Una bimba profuga con la mascherina nel campo di Maarat Masrin, a nord di Idlib

Coprifuoco prorogato fino al 2 maggio, in Siria, per mantenere il distanziamento sociale mentre emergono forti dubbi sulla reale entità del contagio. E intanto la lotta al coronavirus, a Damasco e in tutte le principali città, si sta trasformando in una tremenda «crisi del pane». Sono 25 i contagiati e due le vittime da Covid-19, secondo l’agenzia ufficiale "Sana", in un Paese che dopo 9 anni di guerra civile ha più del 50% delle strutture sanitaria distrutte. Una carenza non solo di cure, ma anche di possibilità diagnostica se, come denunciato da "al-Jazeera" nei distretti di Idlib e Aleppo, almeno nelle zone sotto il controllo turco, vi è una sola macchina per eseguire i test di laboratorio: solo un centinaio gli accertamenti effettuati nella “provincia ribelle” nonostante l’Oms abbia inviato migliaia di tamponi.

Secondo l’Osservatorio siriano per i diritti umani, che cita fonti mediche vicine al regime, i casi accertatati di coronavirus sarebbero 26 a Latakia, 16 a Tartus, 30 ad Aleppo e Damasco mentre circa 500 persone quelle messe in quarantena per poi dimetterne un centinaio perché risultate negative. Un contagio che parrebbe ancora contenuto, ma con cifre più alte di quelle ufficiali e con il sospetto che l’epidemia sia in realtà già molto più grave. Il sito di "al-Arabiya" riferisce di un «gran numero di forze del regime contagiate a causa del contatto con le forze iraniane». Secondo l’Osservatorio siriano la milizia Fatimiyoun e alcune milizie filo-iraniane di combattenti stranieri sono ormai infette con numerosi ricoveri nell’ospedale di Boukamal.

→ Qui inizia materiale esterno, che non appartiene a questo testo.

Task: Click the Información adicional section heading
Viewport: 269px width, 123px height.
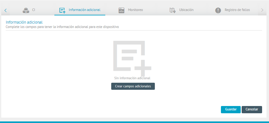Action: click(x=24, y=22)
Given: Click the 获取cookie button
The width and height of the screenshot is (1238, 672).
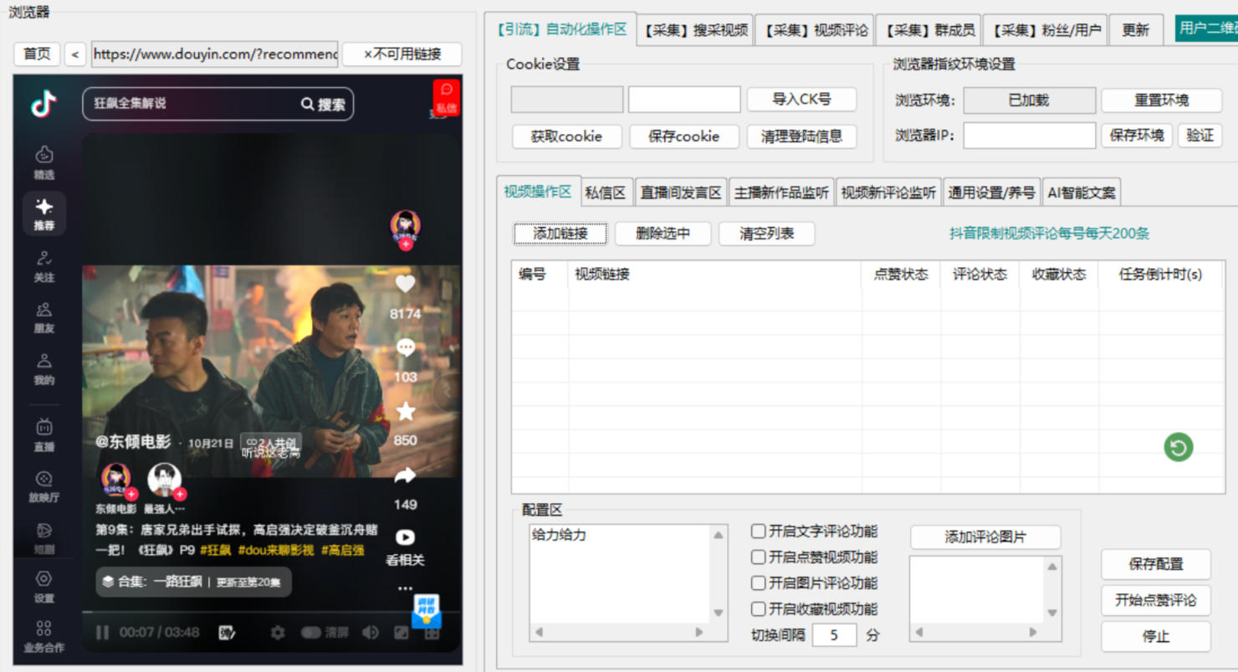Looking at the screenshot, I should 566,136.
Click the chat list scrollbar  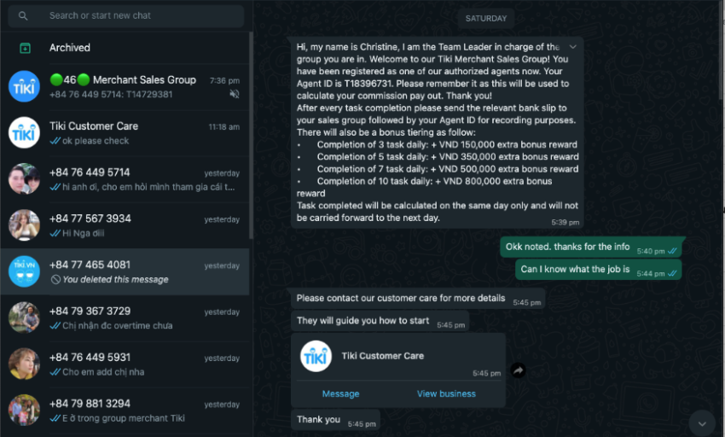pyautogui.click(x=251, y=135)
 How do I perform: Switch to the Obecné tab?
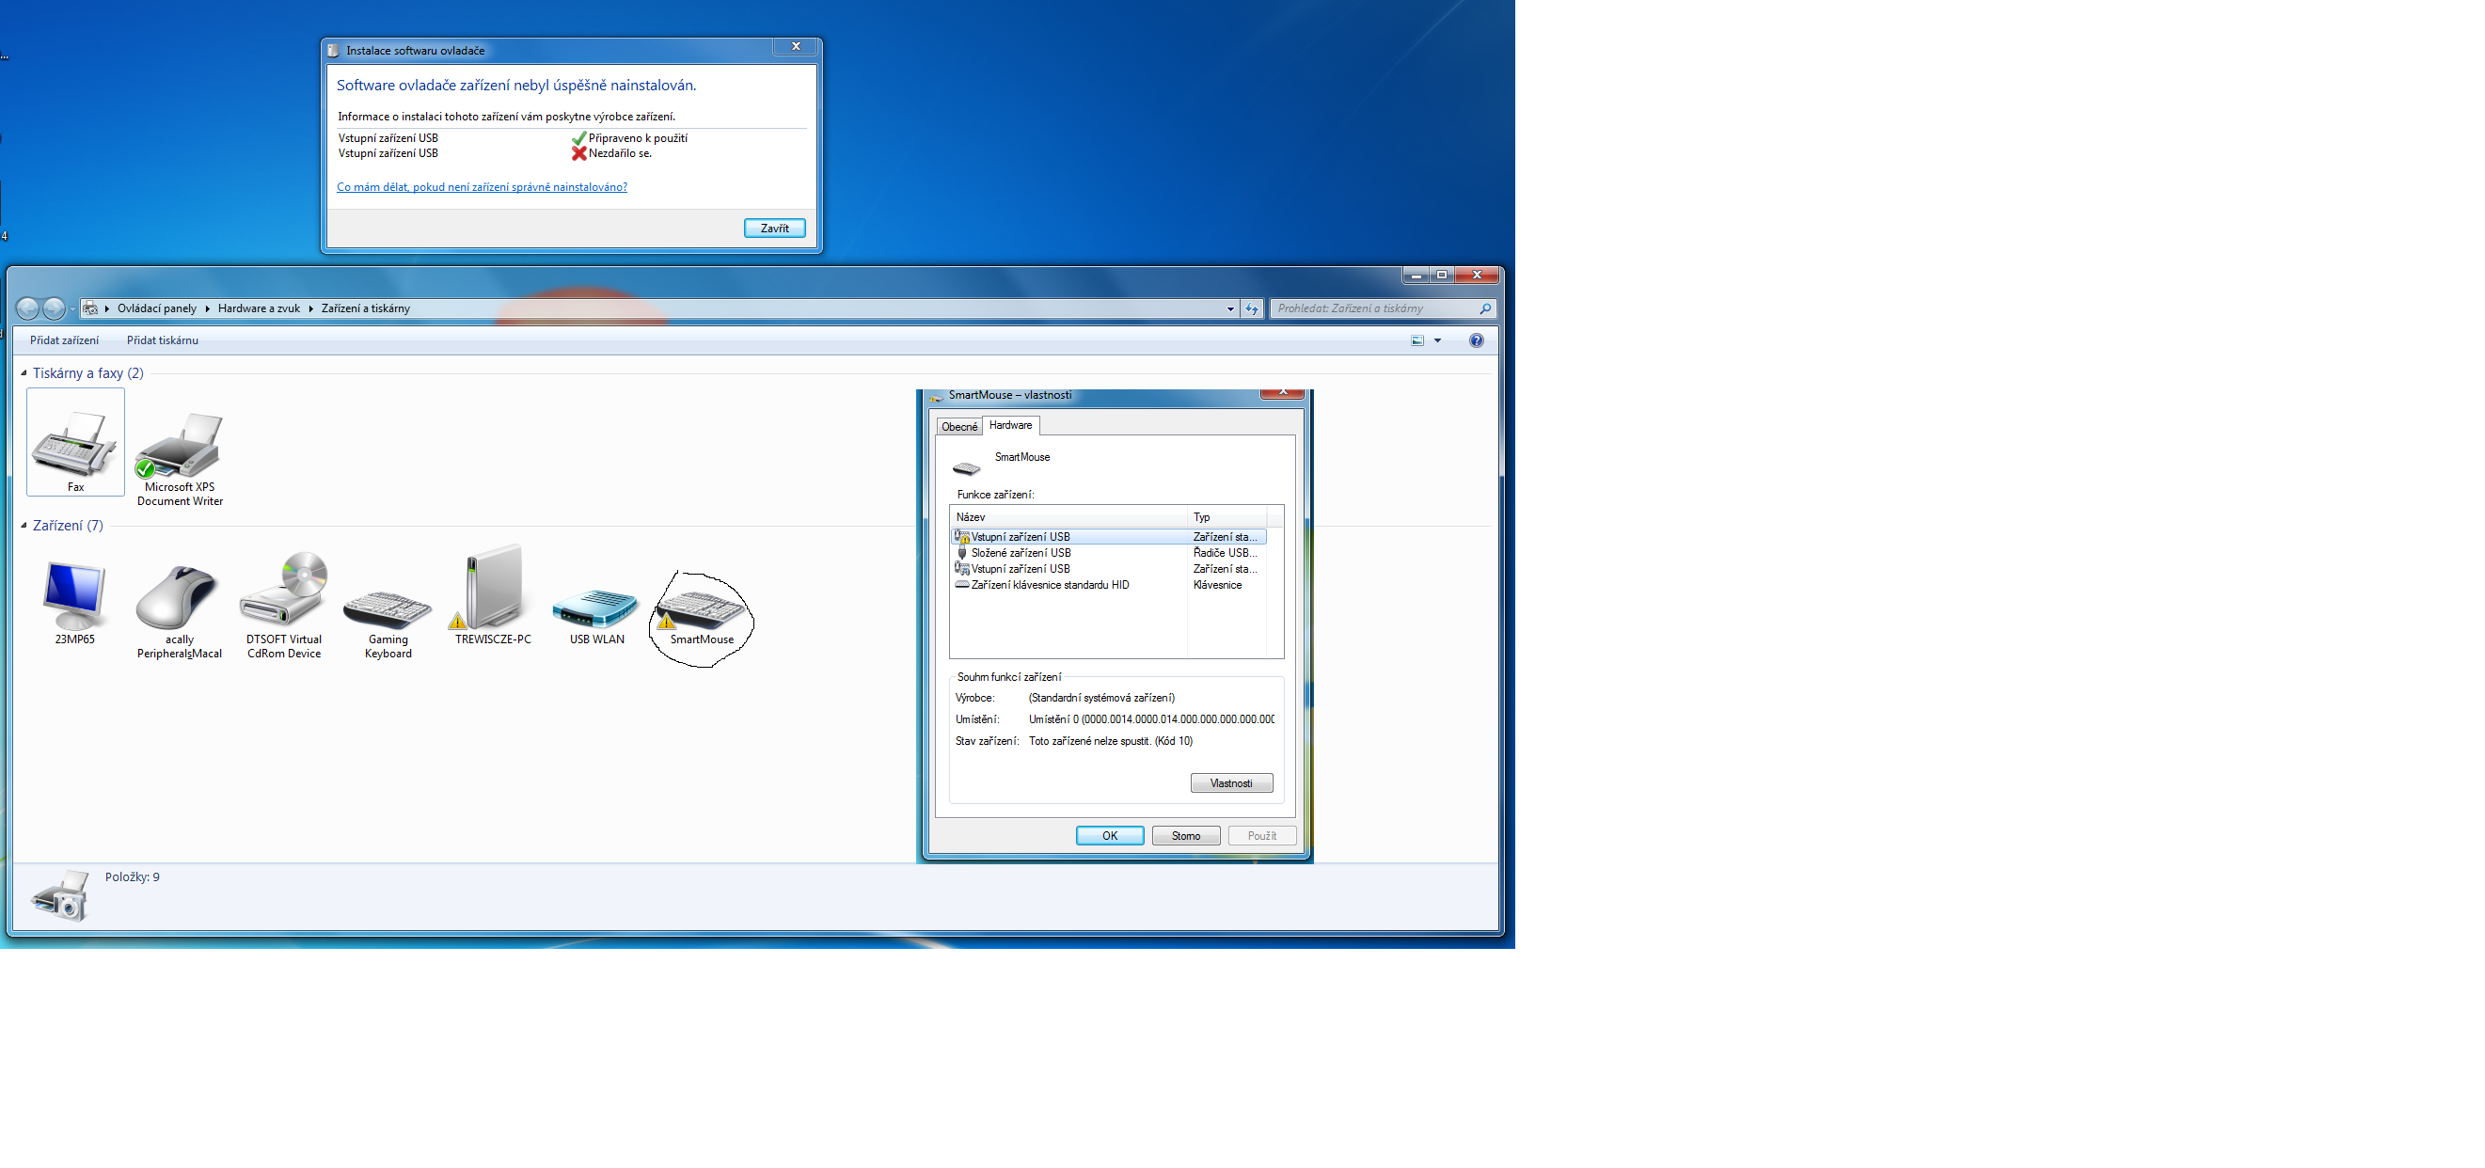(959, 426)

Un contagio, sostengono i media, che ha raggiunto anche i soldati russi di stanza nella base di Tartus mentre numerosi Hezbollah rientrati in Libano dalla Siria denunciavano chiari sintomi assimilabili a quelli del Covid. In Libano, osserva Operazione Colomba – il corpo non violento di pace della Associazione Papa Giovanni XXIII – per chi vive nei campi profughi o in garage «l’auto-isolamento è particolarmente difficile, considerando l’accesso sempre più limitato al lavoro e alle organizzazioni di soccorso». Nella valle della Bekaa e nella zona di Tripoli, prosegue Operazione Colomba, «si moltiplicano le minacce di sfratto ai siriani che non possono più pagare l’affitto» mentre le violazioni dei diritti umani rendono insostenibile la situazione per questi profughi.

Un contagio che all’interno della Siria, oltre che nei campi profughi e fra le milizie straniere, avrebbe un altro “epicentro”. Nel sobborgo di Sayyida Zeinab, tradizionale meta di pellegrinaggio degli sciiti al mausoleo della figlia di Ali, l’arrivo dei pellegrini da Iran, Iraq e Pakistan non si mai è interrotto nonostante le numerose proteste.

Intanto, da quando un mese fa è stato imposto il coprifuoco, il “pacchetto di pane” è diventato quasi un miraggio. Incluso, per evitare le sempre più lunghe file ai forni, nei beni garantiti da una “Smart card” dovrebbe essere garantito dai forni ufficiali, dai negozi e dai comitati di quartiere. Un tentativo di bloccare una evidente speculazione sul pane in un Paese tradizionalmente considerato il granaio del Medio Oriente.

Nel 2011 la Siria produceva 4 milioni di tonnellate di grano mentre l’anno scorso la produzione è scesa a 1,2 milioni di tonnellate. La battaglia nelle terre fino al 2017 sotto il controllo del Daesh ha rallentato o impedito la produzione, mentre molti agricoltori sono accusati da Damasco di vendere il raccolto alla Forze democratiche siriane che controllano il Rojava (Kurdistan siriano). Ma il “pacchetto di pane” spesso non arriva mentre al mercato nero, in un mese, il prezzo è aumentato in un mese da 500 a 1.000 lire siriane, pari a circa un dollaro circa quando una stipendio medio è di circa 40 dollari. Pane razionato, una nuova “linea rossa” psicologica superata che preoccupa l’opposizione. «Quello che si teme è un uso strumentale della crisi del pane e del coronavirus da parte del regime per promuovere una campagna per la rimozione dell’embargo», dichiara ad "Avvenire" Sami F. Un pane amaro e nero in Siria, nell’era del coronavirus.